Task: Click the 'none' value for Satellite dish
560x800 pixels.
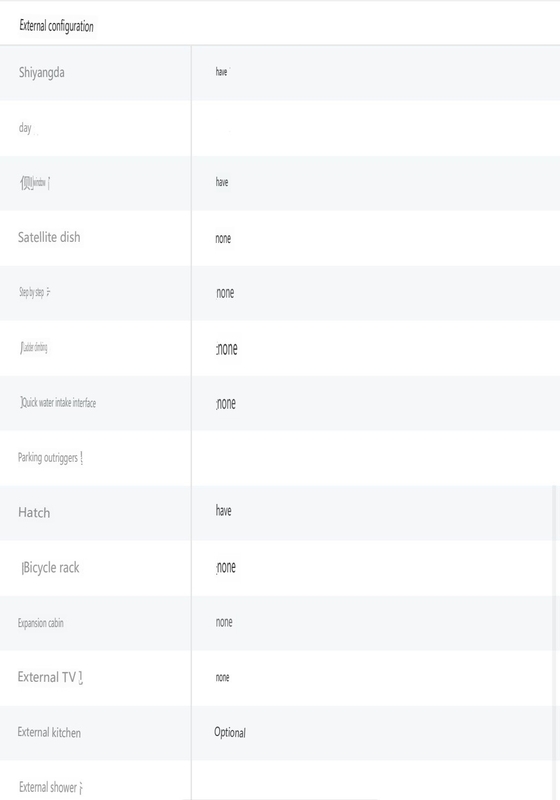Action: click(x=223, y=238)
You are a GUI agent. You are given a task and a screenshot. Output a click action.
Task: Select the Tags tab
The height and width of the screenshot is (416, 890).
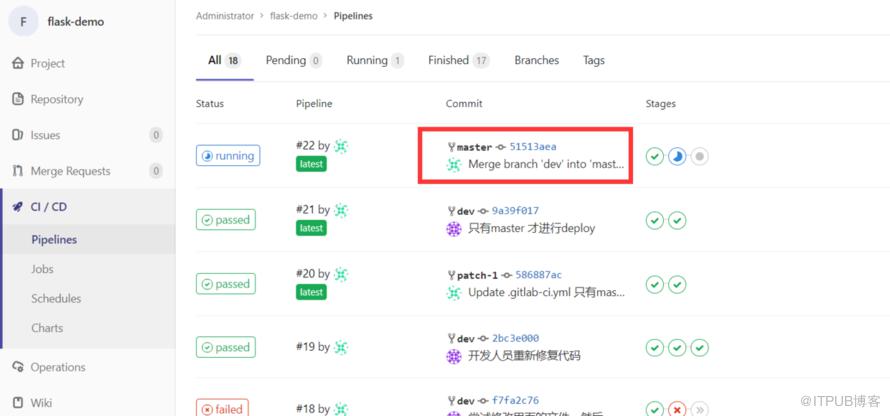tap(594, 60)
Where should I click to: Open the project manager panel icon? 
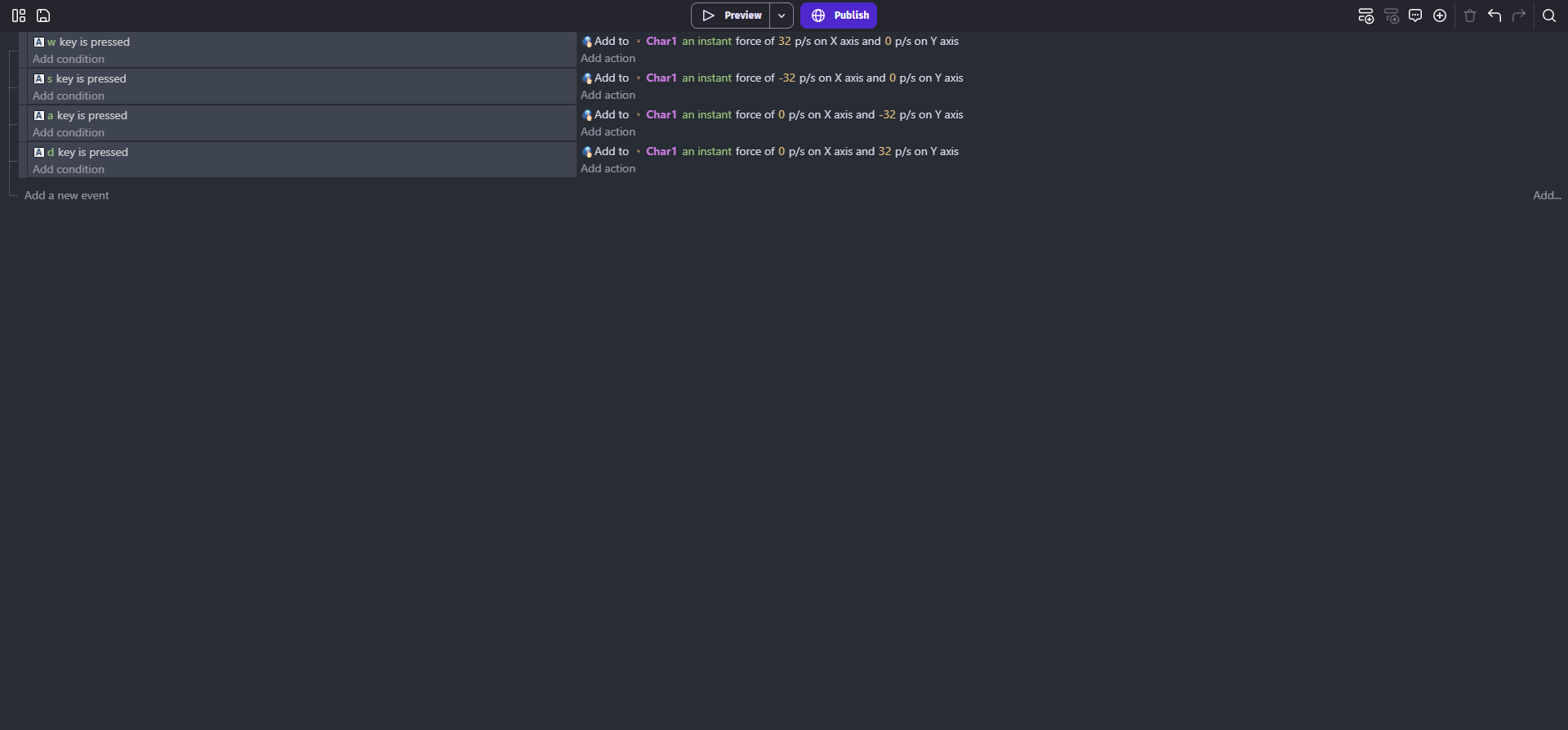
■ ■ ■ ■ ■
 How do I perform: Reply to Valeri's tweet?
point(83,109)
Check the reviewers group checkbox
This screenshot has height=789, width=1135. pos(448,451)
■ ■ ■ ■ ■
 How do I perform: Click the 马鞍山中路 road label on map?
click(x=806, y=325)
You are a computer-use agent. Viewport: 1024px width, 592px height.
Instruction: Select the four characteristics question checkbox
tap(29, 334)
■ ■ ■ ■ ■
**Task description:**
Starting at the line containing "Task: Click the" and stopping at the line containing "Where should I", output every line above exactly, both ends included, with pictures omitted.

**Response area:**
Task: Click the 'none' value for Satellite dish
560x800 pixels.
Action: click(x=223, y=238)
You are a GUI agent. You are given a task and a screenshot. Output a click action.
Task: Select the Tags tab
The height and width of the screenshot is (416, 890).
tap(594, 60)
Where should I click to: Open the project manager panel icon? 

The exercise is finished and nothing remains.